Wow! Thanks for information. I'm going thru the same situation you did and this is a great help. I've got a lot of work to do. Thanks again.


----------



## bigD (Jul 21, 2016)

"...Can anyone recommend the best piston to use?..."

Wouldn't recommend the 8-eyebrow pistons for any build. 

I'd consider Auto Tec customs the best. But will probably cost $550-$600. 

But, the Speed Pro forged pistons are cheaper & are plenty strong. They're just heavier & use the thicker factory spec rings. The tops are thick enuff so that you can have a dish machined into them, to reduce CR, for pump gas. Lots of guys have done this. 

https://www.ebay.com/itm/Speed-Pro-...837845&hash=item23551a4b6c:g:XxYAAOSw-xVaFdO8

Another higher cost option is icon pistons, which have a 14cc dish. 

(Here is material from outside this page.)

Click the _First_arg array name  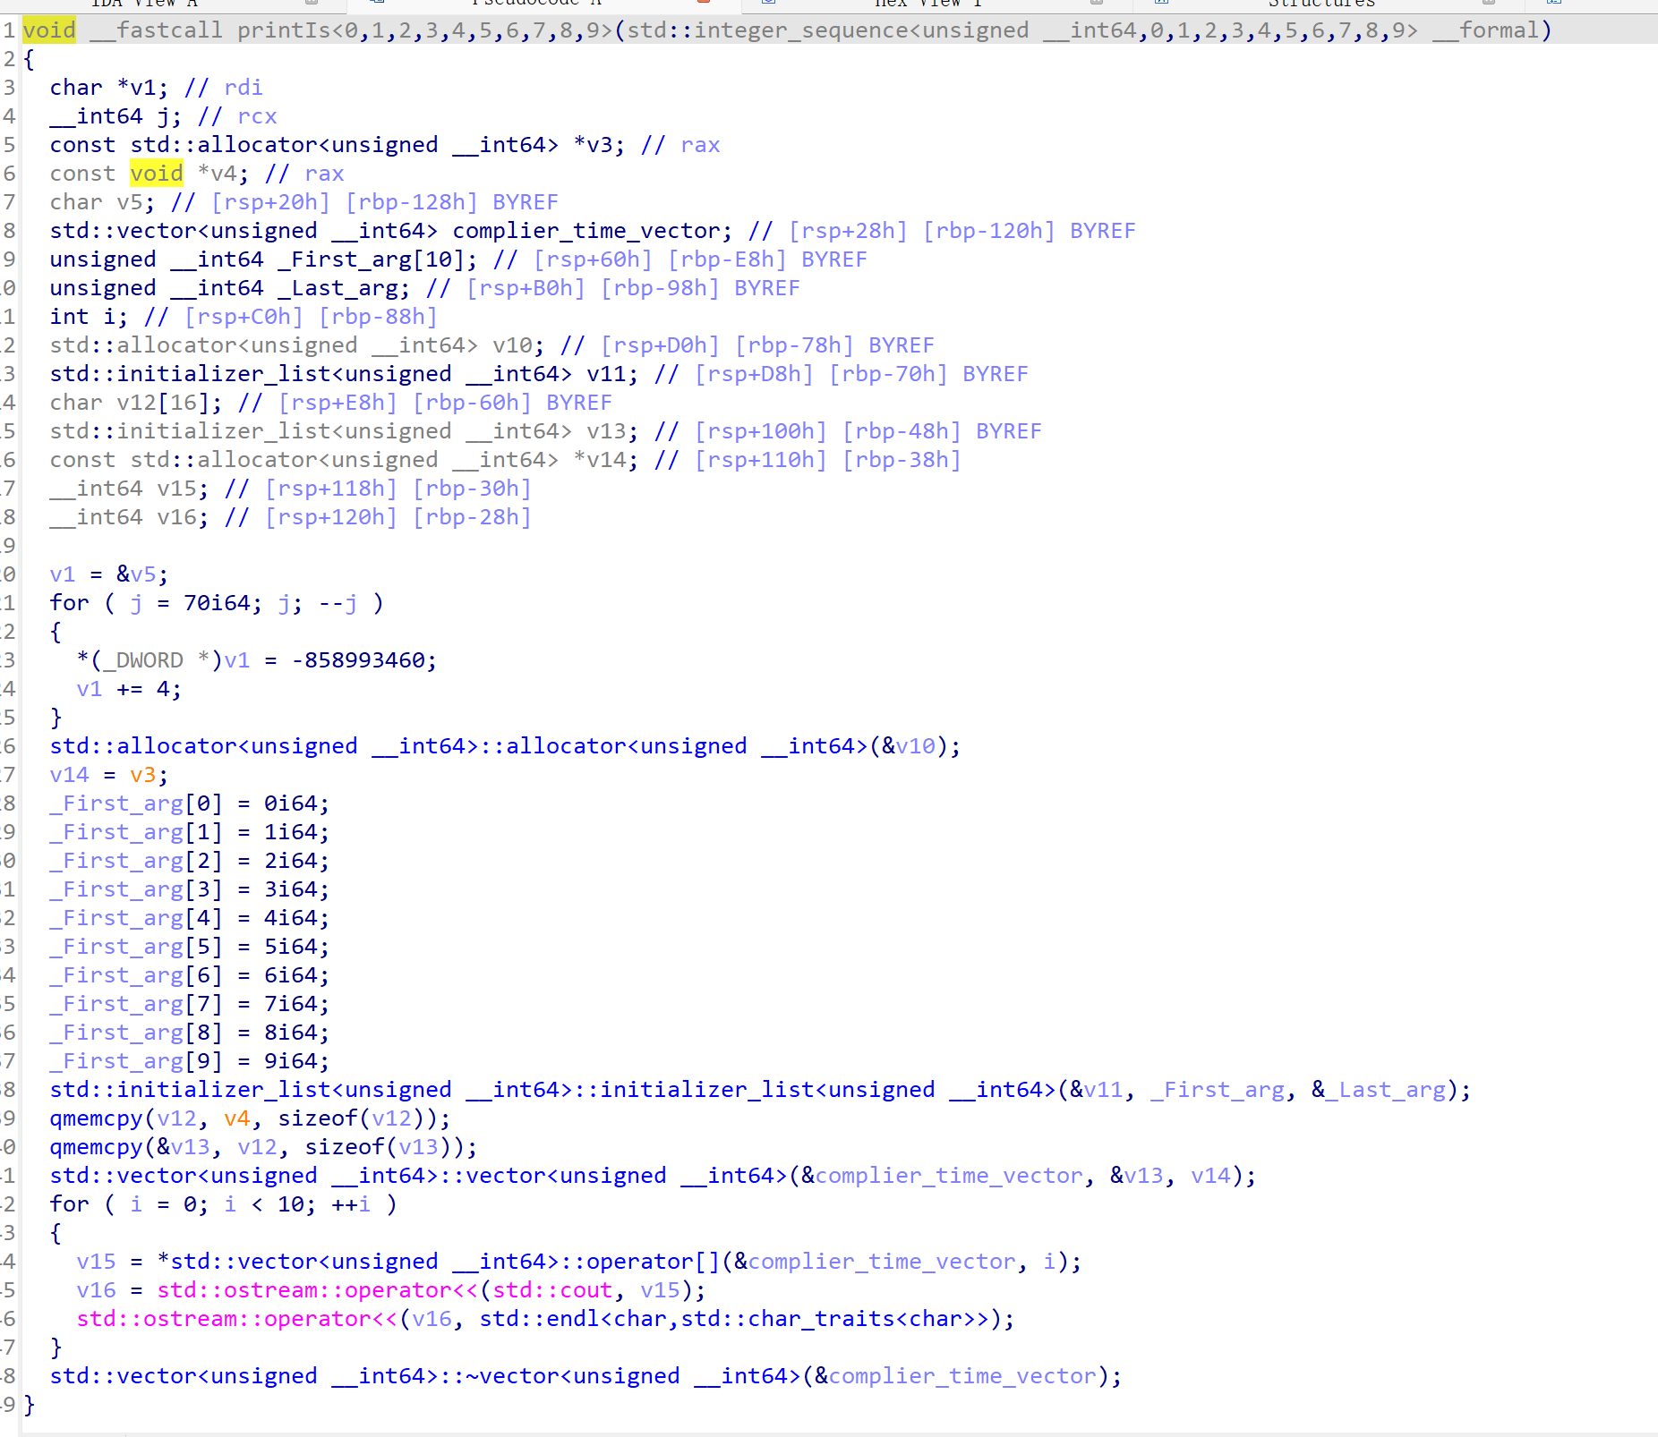[x=117, y=803]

https://www.summitracing.com/parts/uem-ic891-030/overview/make/pontiac

For rods, you can either have the stock cast rods resized, using ARP bolts, or you can buy stronger forged rods. I recommend RPM H-beams. Will probably cost well over $200 to have the cast rods resized. The RPM rods cost $400.

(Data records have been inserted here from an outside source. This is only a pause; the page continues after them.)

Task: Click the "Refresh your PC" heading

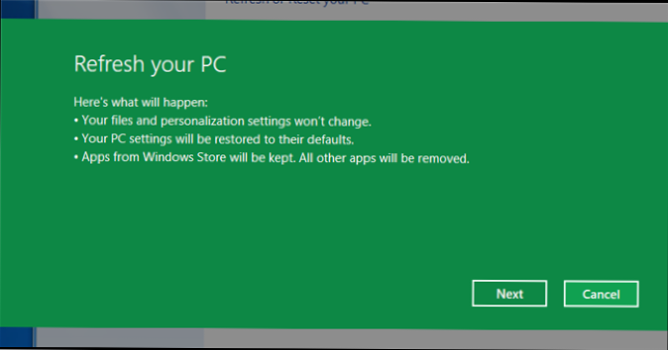Action: tap(150, 64)
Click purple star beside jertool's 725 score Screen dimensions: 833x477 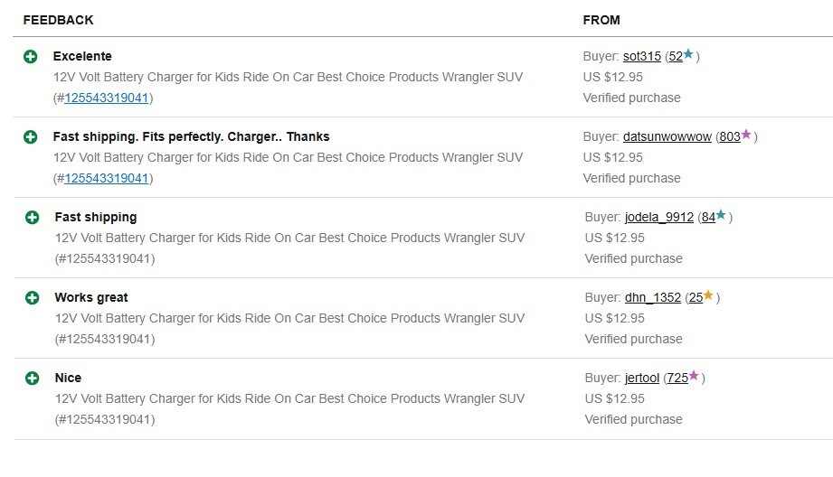(x=694, y=376)
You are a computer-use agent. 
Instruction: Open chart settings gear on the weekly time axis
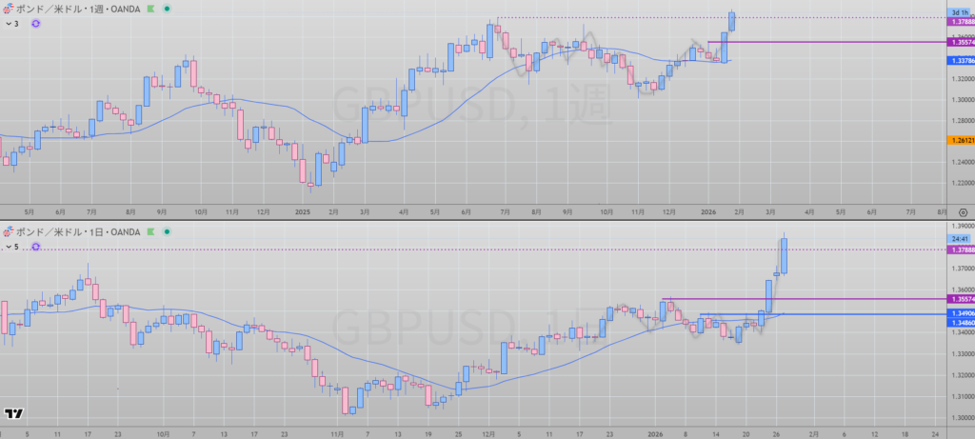click(x=962, y=211)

http://www.racingpartsmaximum.com/sae4340steelhbeam-2.html


----------



## geeteeohguy (Feb 2, 2008)

What Big D said you can take to the bank. Ross makes great dished pistons for our engines as well. Not cheap. But they work very, very well. Helped a friend build a '65 389 with Ross pistons for a CR of about 8.5:1, and with stock heads and a Comp Cams 268 cam, it runs like a scalded dog on 89 octane. Now that the engine is apart is the perfect time to go ahead and install the correct dished pistons. You will never regret it. I built my '65 389 back in 1981 with forged flat topped pistons, and these days, can't get the fuel to run the car at the pump. It's a race gas situation, and it keeps me from enjoying the car. Do it once and do it right. You are asking the right questions here!!


----------